* BEGIN Data lines *

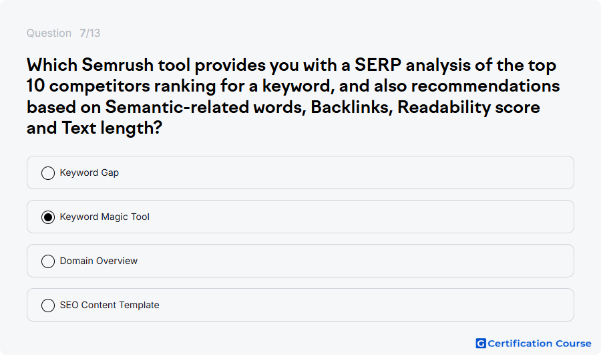
Task: Click the Keyword Gap answer label
Action: coord(89,172)
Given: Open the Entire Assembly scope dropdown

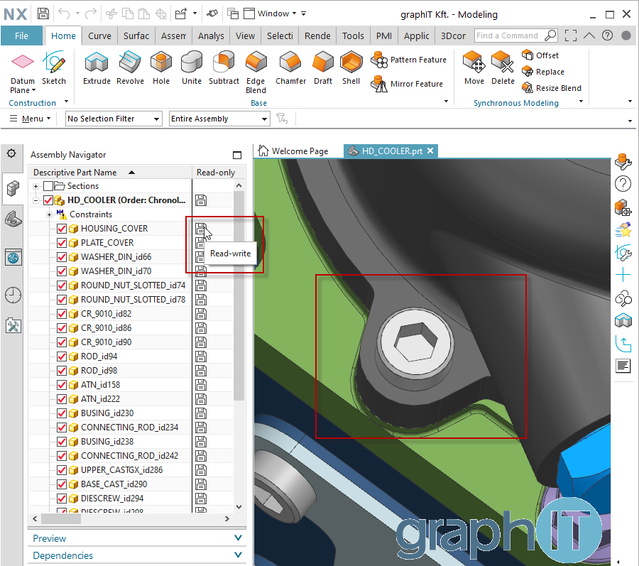Looking at the screenshot, I should point(219,119).

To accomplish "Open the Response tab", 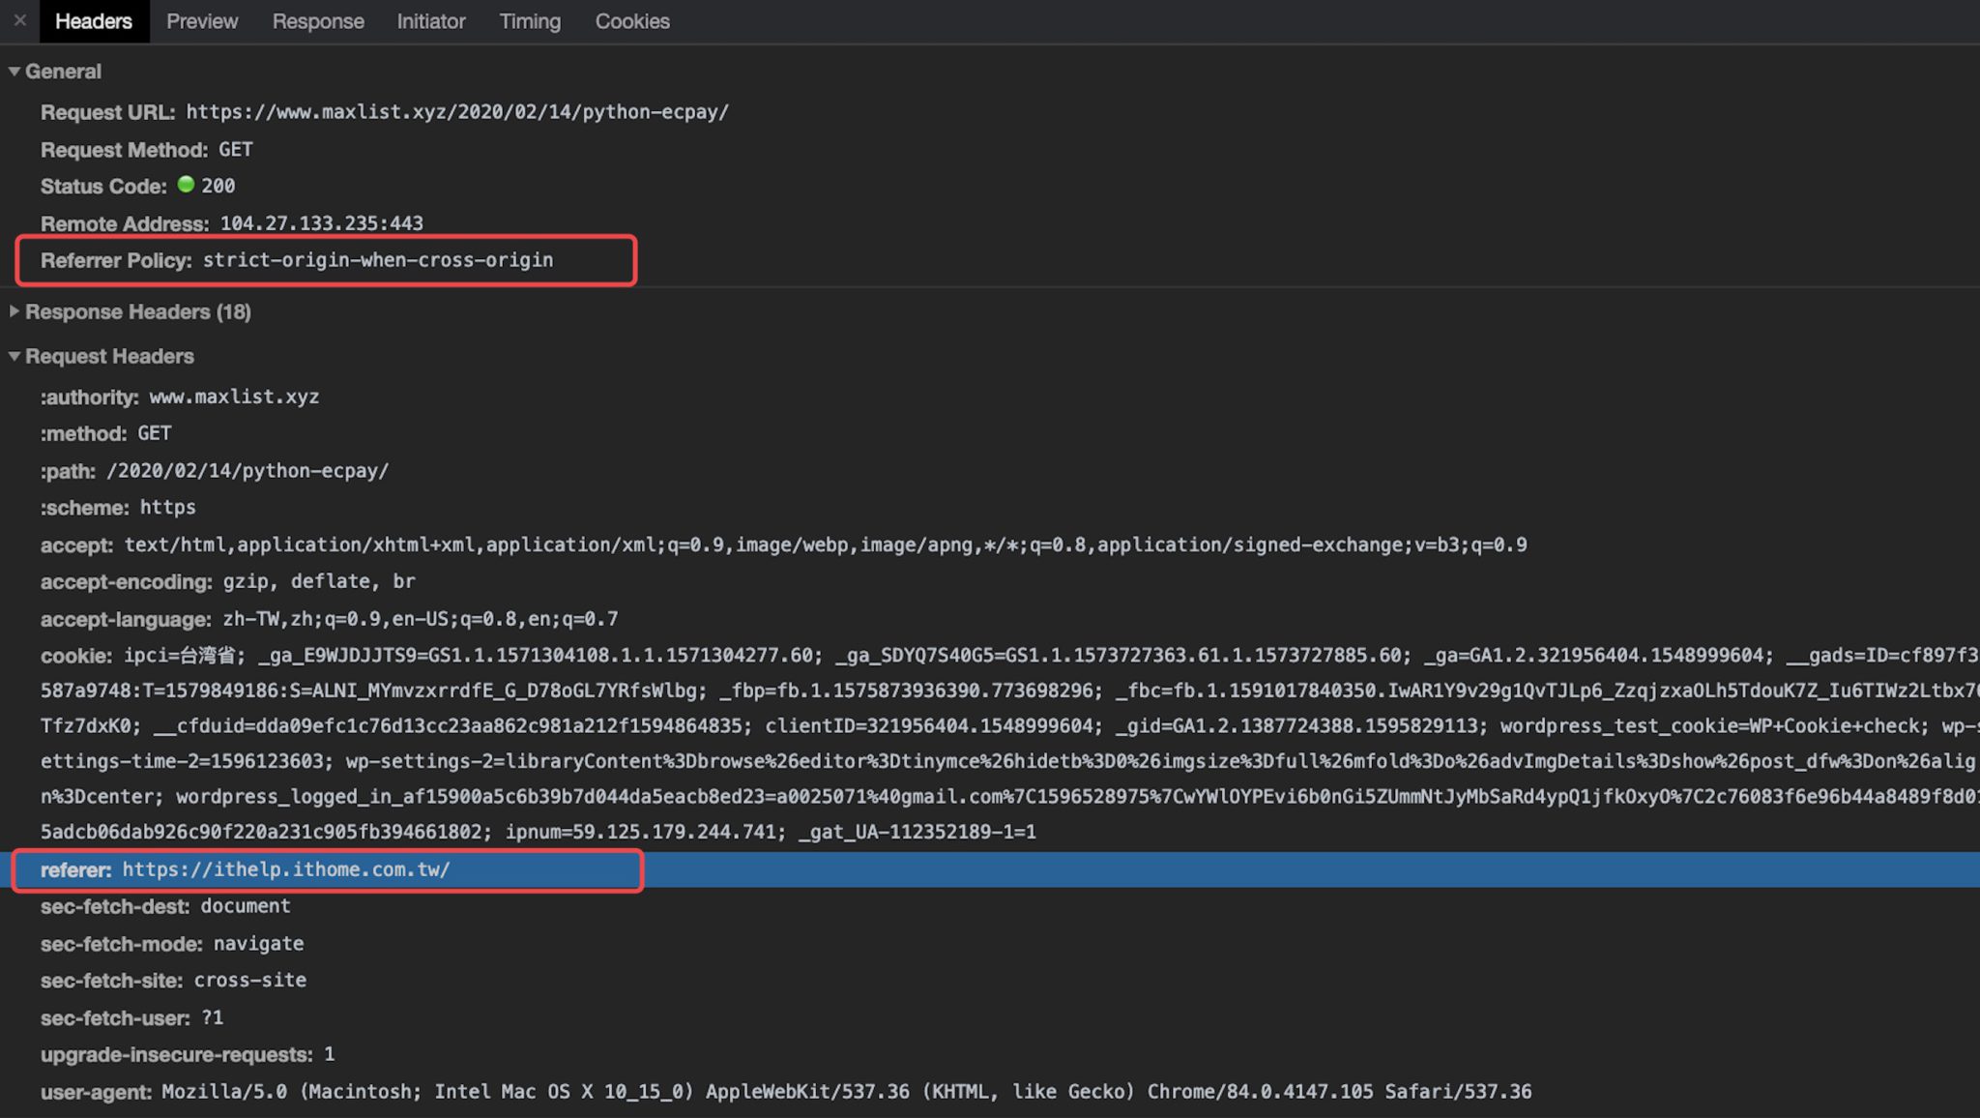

* END Data lines *

Objective:
Please revise the records above by replacing "Open" with "Expand" everywhere and keeping everything else the same. Leave the pictures out of your answer.

Response for this exercise:
Task: Click the Keyword Gap answer label
Action: coord(89,172)
Given: Expand the Entire Assembly scope dropdown

Looking at the screenshot, I should point(219,119).

To accomplish "Expand the Response tab", 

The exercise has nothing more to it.